:: Aim of the task ::
Every entry below, from first to last, should be copied exactly.

(Stored records)
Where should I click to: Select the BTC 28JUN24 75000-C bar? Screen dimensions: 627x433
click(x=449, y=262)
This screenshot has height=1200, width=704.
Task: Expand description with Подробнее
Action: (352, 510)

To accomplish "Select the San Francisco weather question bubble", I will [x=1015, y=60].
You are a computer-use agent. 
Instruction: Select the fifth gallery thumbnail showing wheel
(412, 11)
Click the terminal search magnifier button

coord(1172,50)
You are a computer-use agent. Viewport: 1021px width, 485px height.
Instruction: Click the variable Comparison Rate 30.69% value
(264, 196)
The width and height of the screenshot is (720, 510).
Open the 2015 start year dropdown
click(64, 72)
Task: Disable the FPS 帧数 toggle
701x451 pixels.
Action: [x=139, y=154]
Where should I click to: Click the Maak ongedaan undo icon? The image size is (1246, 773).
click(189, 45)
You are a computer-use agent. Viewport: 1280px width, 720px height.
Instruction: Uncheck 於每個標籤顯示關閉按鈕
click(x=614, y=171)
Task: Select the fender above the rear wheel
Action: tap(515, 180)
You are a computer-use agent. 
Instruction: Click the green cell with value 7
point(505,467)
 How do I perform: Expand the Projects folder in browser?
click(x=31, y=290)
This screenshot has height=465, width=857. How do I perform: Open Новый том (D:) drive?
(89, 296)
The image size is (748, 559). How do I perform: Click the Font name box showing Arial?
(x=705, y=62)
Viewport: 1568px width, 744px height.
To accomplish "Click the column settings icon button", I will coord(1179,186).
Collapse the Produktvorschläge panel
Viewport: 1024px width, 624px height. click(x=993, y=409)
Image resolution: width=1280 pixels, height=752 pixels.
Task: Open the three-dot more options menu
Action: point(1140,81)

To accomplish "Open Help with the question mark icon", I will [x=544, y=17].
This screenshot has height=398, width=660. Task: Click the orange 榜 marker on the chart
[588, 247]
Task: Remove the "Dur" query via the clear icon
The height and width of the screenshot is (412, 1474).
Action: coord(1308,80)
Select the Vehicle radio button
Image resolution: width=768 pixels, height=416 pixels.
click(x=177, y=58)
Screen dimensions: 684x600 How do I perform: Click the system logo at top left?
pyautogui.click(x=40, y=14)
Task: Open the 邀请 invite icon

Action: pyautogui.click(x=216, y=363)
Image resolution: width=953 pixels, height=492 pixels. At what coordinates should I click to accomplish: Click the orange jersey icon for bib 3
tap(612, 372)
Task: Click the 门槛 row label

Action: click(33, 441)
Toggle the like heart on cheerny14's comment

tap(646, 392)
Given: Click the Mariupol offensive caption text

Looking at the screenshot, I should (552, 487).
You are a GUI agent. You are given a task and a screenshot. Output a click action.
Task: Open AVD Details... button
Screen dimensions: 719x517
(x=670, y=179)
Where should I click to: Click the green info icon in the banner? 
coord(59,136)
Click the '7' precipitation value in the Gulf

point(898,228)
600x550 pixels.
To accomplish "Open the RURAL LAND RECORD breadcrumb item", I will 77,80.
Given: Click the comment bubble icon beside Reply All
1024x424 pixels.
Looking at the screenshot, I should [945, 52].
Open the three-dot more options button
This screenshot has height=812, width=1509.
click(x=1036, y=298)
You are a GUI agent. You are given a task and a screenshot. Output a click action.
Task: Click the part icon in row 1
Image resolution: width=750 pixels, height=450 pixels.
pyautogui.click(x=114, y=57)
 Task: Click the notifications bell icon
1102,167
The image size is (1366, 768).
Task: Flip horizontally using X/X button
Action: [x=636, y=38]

:: Answer ::
Where should I click to: Select the BTC 28JUN24 75000-C bar? Screen dimensions: 627x433
click(x=449, y=262)
This screenshot has height=1200, width=704.
Task: Expand description with Подробнее
Action: (352, 510)

To accomplish "Select the San Francisco weather question bubble", I will [x=1015, y=60].
You are a computer-use agent. 
Instruction: Select the fifth gallery thumbnail showing wheel
(412, 11)
Click the terminal search magnifier button

coord(1172,50)
You are a computer-use agent. Viewport: 1021px width, 485px height.
Instruction: Click the variable Comparison Rate 30.69% value
(264, 196)
The width and height of the screenshot is (720, 510).
Open the 2015 start year dropdown
click(64, 72)
Task: Disable the FPS 帧数 toggle
701x451 pixels.
Action: [x=139, y=154]
Where should I click to: Click the Maak ongedaan undo icon? The image size is (1246, 773).
click(189, 45)
You are a computer-use agent. Viewport: 1280px width, 720px height.
Instruction: Uncheck 於每個標籤顯示關閉按鈕
click(x=614, y=171)
Task: Select the fender above the rear wheel
Action: tap(515, 180)
You are a computer-use agent. 
Instruction: Click the green cell with value 7
point(505,467)
 How do I perform: Expand the Projects folder in browser?
click(x=31, y=290)
This screenshot has height=465, width=857. How do I perform: Open Новый том (D:) drive?
(89, 296)
The image size is (748, 559). How do I perform: Click the Font name box showing Arial?
(x=705, y=62)
Viewport: 1568px width, 744px height.
To accomplish "Click the column settings icon button", I will coord(1179,186).
Collapse the Produktvorschläge panel
Viewport: 1024px width, 624px height. click(x=993, y=409)
Image resolution: width=1280 pixels, height=752 pixels.
Task: Open the three-dot more options menu
Action: point(1140,81)

To accomplish "Open Help with the question mark icon", I will [x=544, y=17].
This screenshot has height=398, width=660. Task: Click the orange 榜 marker on the chart
[588, 247]
Task: Remove the "Dur" query via the clear icon
The height and width of the screenshot is (412, 1474).
Action: coord(1308,80)
Select the Vehicle radio button
Image resolution: width=768 pixels, height=416 pixels.
click(x=177, y=58)
Screen dimensions: 684x600 How do I perform: Click the system logo at top left?
pyautogui.click(x=40, y=14)
Task: Open the 邀请 invite icon

Action: pyautogui.click(x=216, y=363)
Image resolution: width=953 pixels, height=492 pixels. At what coordinates should I click to accomplish: Click the orange jersey icon for bib 3
tap(612, 372)
Task: Click the 门槛 row label

Action: click(33, 441)
Toggle the like heart on cheerny14's comment

tap(646, 392)
Given: Click the Mariupol offensive caption text

Looking at the screenshot, I should (552, 487).
You are a GUI agent. You are given a task and a screenshot. Output a click action.
Task: Open AVD Details... button
Screen dimensions: 719x517
(x=670, y=179)
Where should I click to: Click the green info icon in the banner? 
coord(59,136)
Click the '7' precipitation value in the Gulf

point(898,228)
600x550 pixels.
To accomplish "Open the RURAL LAND RECORD breadcrumb item", I will 77,80.
Given: Click the comment bubble icon beside Reply All
1024x424 pixels.
Looking at the screenshot, I should [945, 52].
Open the three-dot more options button
This screenshot has height=812, width=1509.
click(x=1036, y=298)
You are a GUI agent. You are given a task and a screenshot. Output a click action.
Task: Click the part icon in row 1
Image resolution: width=750 pixels, height=450 pixels.
pyautogui.click(x=114, y=57)
 Task: Click the notifications bell icon
1102,167
The image size is (1366, 768).
Task: Flip horizontally using X/X button
Action: [x=636, y=38]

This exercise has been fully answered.